A nested polyhedra model of turbulence

TL;DR

This paper introduces a novel nested polyhedra discretization of wave-number space for turbulence modeling, enabling efficient simulation of the Navier-Stokes equations with an extensive inertial range and reproducing the Kolmogorov spectrum.

Contribution

It proposes a self-similar nested polyhedra mesh for discretizing wave-number space, simplifying the Fourier space interactions in turbulence simulations.

Findings

Reproduces the Kolmogorov spectrum in simulations.

Allows large inertial range with fewer degrees of freedom.

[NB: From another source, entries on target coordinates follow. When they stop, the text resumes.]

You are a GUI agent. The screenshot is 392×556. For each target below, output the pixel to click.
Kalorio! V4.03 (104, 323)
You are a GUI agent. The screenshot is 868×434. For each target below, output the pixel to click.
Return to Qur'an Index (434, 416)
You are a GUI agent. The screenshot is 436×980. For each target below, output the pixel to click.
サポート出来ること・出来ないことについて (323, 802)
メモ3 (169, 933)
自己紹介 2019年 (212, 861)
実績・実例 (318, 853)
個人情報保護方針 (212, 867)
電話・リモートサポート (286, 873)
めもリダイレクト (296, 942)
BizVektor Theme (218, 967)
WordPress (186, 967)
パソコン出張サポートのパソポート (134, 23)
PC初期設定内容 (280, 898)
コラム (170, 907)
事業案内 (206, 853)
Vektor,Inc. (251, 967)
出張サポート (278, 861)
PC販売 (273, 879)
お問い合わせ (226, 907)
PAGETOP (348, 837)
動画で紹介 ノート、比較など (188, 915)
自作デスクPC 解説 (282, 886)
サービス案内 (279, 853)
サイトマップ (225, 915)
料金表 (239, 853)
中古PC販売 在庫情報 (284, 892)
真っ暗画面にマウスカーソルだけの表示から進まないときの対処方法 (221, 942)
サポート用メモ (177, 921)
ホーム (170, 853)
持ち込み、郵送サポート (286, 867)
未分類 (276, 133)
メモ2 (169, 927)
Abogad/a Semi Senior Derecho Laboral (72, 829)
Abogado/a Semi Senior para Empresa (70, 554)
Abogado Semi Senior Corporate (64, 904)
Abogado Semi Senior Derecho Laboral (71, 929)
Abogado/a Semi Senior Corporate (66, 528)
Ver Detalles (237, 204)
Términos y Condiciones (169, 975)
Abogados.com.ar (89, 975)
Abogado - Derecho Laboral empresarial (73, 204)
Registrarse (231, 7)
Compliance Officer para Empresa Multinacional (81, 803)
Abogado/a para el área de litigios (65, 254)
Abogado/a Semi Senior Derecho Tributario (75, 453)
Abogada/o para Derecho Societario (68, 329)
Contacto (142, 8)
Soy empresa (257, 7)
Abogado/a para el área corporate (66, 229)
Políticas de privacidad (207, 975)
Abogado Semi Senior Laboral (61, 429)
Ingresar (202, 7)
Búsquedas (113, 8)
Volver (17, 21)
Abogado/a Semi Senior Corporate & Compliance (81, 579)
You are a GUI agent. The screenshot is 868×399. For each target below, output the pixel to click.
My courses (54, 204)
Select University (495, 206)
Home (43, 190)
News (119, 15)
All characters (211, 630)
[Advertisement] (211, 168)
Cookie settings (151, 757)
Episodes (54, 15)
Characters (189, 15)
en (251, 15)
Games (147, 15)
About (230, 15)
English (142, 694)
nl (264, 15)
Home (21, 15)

Enables derivation of 3D shell models systematically.

Abstract

A discretization of the wave-number space is proposed, using nested polyhedra, in the form of alternating dodecahedra and icosahedra that are self-similarly scaled. This particular choice allows the possibility of forming triangles using only discretized wave-vectors when the scaling between two consecutive dodecahedra is equal to the golden ratio, and the icosahedron between the two dodecahedra is the dual of the inner dodecahedron. Alternatively, the same discretization can be described as a logarithmically spaced (with a scaling equal to the golden ratio), nested dodecahedron-icosahedron compounds. A wave-vector which points from the origin to a vertex of such a mesh, can always find two other discretized wave-vectors that are also on the vertices of the mesh (which is not true for an arbitrary mesh). Thus, the nested polyhedra grid can be thought of as a reduction (or decimation) of the Fourier space using a particular set of self-similar triads aranged approximately in a spherical form. For each vertex (i.e. discretized wave-vector) in this space, there are either 9 or 15 pairs of vertices (i.e. wave-vectors) with which the initial vertex can interact to form a triangle. This allows the reduction of the convolution integral in the Navier-Stokes equation to a sum over 9 or 15 interaction pairs. Transforming the equation in Fourier space, to a network of interacting nodes, that can be constructed as a numerical model, which evolves each component of the velocity vector on each node of the network. Such a model gives the usual Kolmogorov spectrum. Since the scaling is logarithmic, and the number of nodes for each scale is constant, a very large inertial range can be considered with a much lower number of degrees of freedom. Incidentally, by assuming isotropy and a certain relation between the phases, the model can be used to systematically derive three dimensional shell models.